Abstract:
Missense mutations may cause structural alterations of a protein and lead to a loss/gain of
activity and stability. Studies of missense mutations in proteins are important for
understanding protein structure-function relationships, analyzing the function of gene
variations, and designing new proteins. In this dissertation, we have developed
computational mutagenesis models to predict the changes of stability and activity of
protein mutants using the four-body statistical potential derived from Delaunay
tessellations of protein structures. First, our results show that a strong correlation exists
between the mean residual scores of mutants and the change of mutant stability in 18
proteins extracted from ProTherm database. Second, we developed robust and accurate
machine-learning models based on the residual score profiles of protein mutants to
predict the sign of mutant stability change. Third, we have demonstrated a correlation
between changes of four-body statistical potential and activity alternation in human p53
and rabbit sarcoendo plasmic reticulum calcium-ATPases (SERCA1) mutants. The
supervised machine-learning models based on the residual score profiles of protein
mutants were also developed to predict the activity changes in p53 and SERCA1 mutants.

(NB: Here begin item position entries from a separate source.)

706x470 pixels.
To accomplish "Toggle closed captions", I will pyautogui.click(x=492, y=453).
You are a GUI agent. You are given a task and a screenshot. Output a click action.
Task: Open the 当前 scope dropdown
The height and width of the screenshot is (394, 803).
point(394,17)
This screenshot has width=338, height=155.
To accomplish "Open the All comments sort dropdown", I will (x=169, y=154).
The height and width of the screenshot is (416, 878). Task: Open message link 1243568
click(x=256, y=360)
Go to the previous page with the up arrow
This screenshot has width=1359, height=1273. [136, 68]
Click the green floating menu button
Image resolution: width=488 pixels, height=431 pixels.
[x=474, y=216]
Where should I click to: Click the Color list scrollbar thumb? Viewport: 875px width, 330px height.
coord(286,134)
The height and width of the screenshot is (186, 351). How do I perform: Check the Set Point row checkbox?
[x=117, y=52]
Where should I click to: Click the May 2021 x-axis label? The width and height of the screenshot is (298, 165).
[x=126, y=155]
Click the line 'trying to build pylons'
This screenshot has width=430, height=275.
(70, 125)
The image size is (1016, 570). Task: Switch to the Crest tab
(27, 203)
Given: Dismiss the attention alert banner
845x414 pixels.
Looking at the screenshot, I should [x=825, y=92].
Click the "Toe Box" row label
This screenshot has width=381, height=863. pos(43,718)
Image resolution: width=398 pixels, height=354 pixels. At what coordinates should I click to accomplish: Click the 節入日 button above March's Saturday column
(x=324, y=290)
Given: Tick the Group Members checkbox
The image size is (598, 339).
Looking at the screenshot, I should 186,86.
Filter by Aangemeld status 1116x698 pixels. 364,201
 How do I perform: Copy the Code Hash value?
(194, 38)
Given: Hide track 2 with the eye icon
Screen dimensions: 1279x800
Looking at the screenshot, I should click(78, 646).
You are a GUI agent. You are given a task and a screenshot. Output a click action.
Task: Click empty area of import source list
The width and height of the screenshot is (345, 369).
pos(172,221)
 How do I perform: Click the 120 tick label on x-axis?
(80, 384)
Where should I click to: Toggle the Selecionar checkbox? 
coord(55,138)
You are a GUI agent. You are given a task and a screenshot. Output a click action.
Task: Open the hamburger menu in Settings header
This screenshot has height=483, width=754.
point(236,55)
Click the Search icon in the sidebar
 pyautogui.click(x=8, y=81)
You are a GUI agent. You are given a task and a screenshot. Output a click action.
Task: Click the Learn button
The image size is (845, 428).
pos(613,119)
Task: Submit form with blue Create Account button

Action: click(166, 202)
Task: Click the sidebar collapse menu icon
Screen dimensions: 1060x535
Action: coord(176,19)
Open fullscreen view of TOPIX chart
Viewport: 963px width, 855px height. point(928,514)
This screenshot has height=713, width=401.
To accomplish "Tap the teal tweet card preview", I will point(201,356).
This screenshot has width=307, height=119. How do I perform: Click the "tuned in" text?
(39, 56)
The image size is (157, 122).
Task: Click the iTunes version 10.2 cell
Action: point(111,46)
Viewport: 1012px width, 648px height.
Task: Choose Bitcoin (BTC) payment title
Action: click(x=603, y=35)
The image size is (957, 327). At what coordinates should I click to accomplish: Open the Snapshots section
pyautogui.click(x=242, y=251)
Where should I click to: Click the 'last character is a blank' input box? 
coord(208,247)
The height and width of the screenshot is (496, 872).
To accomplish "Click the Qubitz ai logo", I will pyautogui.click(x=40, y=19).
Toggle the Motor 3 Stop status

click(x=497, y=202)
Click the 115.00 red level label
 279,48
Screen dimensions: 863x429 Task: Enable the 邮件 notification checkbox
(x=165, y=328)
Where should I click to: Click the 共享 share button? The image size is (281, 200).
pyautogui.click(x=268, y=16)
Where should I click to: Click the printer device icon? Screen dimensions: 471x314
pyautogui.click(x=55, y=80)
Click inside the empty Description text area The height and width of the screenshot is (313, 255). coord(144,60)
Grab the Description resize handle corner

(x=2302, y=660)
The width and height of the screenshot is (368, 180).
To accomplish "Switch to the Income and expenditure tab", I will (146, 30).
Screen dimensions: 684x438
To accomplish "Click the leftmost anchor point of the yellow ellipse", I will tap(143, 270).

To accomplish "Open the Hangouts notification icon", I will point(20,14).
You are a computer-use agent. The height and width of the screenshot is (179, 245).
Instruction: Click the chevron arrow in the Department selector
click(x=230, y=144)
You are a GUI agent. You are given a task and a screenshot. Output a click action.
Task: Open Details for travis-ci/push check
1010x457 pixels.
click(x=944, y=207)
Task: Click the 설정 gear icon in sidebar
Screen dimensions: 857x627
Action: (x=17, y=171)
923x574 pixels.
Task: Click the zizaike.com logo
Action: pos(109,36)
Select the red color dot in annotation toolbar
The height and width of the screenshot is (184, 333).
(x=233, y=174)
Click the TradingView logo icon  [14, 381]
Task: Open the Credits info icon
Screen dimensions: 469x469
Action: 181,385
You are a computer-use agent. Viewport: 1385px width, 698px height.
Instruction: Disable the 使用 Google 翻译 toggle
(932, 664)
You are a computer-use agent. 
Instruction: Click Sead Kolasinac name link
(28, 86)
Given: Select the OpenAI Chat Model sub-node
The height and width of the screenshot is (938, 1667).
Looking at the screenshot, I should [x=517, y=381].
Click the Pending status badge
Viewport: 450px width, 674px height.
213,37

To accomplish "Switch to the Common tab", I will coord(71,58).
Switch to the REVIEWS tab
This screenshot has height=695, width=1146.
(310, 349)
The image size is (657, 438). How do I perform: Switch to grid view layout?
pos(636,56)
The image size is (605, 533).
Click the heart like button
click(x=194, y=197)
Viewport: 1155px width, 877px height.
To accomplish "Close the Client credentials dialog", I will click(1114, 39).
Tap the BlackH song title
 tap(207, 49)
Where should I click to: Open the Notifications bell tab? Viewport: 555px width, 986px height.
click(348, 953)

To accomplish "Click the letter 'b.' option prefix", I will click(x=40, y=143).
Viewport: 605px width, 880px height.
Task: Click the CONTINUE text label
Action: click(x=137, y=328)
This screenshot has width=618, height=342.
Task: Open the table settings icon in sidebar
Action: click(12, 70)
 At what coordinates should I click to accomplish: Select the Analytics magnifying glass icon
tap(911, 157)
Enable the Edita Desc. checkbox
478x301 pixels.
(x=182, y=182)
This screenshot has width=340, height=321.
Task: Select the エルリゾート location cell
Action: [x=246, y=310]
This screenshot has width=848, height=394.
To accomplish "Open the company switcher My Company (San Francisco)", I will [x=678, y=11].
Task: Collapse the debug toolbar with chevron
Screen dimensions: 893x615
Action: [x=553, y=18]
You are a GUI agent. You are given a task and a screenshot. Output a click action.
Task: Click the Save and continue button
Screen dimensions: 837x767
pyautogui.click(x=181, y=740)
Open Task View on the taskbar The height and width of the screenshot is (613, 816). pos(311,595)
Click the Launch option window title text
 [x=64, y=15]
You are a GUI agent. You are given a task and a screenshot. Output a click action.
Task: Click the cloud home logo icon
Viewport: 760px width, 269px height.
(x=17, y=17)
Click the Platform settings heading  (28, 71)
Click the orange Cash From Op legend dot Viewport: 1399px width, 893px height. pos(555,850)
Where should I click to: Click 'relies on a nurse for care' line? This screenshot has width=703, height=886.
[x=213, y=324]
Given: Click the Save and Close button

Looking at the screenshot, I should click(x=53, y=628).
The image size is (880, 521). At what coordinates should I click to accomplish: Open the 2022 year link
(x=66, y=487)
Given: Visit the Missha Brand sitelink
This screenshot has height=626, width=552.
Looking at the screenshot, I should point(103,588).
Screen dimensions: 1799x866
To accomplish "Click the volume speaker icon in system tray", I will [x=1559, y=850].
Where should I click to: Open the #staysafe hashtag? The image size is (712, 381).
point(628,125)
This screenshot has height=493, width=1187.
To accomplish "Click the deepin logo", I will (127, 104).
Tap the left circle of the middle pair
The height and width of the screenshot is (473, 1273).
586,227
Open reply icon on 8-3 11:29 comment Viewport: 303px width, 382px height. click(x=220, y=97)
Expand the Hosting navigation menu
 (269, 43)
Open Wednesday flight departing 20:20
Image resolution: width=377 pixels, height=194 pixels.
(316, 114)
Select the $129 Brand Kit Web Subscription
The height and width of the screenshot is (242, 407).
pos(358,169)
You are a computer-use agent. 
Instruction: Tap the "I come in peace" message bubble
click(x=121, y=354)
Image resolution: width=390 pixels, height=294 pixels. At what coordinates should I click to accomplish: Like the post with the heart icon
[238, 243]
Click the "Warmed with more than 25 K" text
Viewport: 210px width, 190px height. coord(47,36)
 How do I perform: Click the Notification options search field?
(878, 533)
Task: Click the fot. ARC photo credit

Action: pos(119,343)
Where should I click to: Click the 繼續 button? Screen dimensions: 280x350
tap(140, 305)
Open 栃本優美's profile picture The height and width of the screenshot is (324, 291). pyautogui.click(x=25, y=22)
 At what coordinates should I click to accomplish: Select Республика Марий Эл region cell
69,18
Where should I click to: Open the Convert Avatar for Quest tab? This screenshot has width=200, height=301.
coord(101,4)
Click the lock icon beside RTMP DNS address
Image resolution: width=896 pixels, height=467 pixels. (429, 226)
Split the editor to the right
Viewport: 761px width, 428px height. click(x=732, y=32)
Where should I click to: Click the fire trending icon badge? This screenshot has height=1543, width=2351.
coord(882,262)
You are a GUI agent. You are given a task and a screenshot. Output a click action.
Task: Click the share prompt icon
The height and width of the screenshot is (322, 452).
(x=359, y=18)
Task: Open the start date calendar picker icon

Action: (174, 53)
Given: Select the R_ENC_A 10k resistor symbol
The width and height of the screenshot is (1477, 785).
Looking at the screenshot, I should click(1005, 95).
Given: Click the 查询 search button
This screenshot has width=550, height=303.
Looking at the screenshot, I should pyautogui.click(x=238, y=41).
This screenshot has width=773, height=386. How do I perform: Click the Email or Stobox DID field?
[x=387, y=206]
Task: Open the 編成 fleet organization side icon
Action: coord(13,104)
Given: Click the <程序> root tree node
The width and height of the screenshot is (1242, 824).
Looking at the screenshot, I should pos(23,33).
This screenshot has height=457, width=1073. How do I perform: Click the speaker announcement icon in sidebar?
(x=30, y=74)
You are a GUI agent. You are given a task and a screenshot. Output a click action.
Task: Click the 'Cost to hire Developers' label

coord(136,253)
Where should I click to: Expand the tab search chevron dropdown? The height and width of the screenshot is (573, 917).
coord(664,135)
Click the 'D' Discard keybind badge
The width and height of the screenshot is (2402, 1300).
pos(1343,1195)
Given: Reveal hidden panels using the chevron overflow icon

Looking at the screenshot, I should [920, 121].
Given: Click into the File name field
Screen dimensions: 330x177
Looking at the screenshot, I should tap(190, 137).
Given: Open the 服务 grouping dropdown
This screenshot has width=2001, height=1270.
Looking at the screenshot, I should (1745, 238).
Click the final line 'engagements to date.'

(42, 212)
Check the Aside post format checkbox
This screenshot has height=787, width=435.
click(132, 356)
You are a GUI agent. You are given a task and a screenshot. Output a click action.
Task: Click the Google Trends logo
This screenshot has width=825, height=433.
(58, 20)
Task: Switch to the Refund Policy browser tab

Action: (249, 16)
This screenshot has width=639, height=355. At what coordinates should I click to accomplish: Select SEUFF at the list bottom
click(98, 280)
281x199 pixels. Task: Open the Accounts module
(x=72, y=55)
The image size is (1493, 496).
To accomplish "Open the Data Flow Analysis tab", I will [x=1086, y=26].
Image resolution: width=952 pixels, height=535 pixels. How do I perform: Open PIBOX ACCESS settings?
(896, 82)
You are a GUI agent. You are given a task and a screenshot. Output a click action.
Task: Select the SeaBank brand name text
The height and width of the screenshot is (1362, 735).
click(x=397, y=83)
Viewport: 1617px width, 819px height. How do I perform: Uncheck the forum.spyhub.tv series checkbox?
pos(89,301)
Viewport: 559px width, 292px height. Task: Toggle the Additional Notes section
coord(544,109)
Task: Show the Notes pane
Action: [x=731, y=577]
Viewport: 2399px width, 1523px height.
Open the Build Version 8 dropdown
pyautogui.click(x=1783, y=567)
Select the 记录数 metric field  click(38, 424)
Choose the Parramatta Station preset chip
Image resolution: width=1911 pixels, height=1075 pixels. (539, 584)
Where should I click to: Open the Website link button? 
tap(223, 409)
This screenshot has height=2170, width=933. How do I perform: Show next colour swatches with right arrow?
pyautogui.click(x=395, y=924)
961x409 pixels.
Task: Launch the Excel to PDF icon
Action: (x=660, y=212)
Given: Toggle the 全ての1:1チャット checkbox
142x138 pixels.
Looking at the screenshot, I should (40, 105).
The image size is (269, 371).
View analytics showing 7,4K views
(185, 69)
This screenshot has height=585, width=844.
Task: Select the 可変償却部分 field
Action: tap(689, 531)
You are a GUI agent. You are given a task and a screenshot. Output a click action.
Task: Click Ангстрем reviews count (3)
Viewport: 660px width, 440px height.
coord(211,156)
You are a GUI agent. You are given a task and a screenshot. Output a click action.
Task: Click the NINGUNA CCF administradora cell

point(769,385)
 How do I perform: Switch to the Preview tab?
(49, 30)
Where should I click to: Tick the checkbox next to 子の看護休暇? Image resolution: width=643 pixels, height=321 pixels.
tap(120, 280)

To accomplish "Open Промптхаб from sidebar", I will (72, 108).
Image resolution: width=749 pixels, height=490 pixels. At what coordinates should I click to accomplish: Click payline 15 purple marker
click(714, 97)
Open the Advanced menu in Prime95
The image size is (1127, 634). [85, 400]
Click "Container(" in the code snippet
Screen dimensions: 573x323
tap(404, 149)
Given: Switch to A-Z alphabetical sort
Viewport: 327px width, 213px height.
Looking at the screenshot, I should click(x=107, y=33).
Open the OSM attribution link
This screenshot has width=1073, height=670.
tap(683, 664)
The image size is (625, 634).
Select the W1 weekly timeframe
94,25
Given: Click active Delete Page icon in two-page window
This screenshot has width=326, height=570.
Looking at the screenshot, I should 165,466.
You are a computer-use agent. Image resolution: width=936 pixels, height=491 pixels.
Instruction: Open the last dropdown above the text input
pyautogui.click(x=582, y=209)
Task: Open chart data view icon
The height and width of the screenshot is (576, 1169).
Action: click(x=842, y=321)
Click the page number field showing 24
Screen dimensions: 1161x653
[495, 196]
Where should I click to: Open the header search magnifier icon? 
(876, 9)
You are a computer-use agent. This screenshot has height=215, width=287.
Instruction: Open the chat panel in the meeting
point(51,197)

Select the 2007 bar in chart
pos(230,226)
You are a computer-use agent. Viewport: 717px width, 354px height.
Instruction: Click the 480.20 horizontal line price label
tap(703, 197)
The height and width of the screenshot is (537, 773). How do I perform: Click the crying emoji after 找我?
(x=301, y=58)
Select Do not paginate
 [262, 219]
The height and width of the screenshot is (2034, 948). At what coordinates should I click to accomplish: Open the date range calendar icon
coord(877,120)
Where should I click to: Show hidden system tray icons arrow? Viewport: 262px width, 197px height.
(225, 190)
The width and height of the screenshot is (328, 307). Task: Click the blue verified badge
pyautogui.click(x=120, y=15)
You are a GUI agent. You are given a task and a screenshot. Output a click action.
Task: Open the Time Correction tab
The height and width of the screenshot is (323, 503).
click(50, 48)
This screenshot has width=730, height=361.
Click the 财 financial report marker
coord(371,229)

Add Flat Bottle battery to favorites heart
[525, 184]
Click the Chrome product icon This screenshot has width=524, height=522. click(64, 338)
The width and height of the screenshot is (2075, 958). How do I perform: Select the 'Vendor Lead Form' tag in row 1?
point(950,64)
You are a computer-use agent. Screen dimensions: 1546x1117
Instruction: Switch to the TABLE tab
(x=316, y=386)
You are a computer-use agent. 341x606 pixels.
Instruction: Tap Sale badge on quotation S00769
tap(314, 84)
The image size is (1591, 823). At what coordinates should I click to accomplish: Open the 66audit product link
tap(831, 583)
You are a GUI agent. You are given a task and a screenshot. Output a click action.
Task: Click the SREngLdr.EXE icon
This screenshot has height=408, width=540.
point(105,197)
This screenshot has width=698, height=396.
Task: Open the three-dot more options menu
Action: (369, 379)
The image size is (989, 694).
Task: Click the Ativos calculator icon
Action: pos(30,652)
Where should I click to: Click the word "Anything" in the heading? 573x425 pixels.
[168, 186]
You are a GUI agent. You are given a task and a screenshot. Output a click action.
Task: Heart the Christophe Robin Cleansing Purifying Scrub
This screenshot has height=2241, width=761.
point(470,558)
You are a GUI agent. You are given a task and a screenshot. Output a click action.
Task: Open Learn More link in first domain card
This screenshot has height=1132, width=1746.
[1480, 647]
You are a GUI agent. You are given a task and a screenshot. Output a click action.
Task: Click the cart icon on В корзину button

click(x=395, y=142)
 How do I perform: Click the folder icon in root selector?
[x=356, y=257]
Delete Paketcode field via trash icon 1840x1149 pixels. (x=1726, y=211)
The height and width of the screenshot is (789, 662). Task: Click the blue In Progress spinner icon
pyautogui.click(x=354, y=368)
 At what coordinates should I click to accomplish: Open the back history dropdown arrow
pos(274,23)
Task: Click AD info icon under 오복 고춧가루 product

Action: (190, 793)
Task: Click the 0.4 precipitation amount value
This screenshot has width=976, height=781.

Fourth, a highly significant correlation between changes in four-body statistical potential
with conservation of amino-acid substitutions was observed. Finally, a novel statistical
matrix based on the mean residual scores of all 380 types of mutations in 700 proteins
was developed and a statistically significant correlation is revealed between the novel
matrix and PAM/BLOSUM matrices. Overall, these conclusions support our hypothesis
that computational mutagenesis models using four-body statistical potential present a
powerful approach for predicting the changes of activity and stability in protein mutants.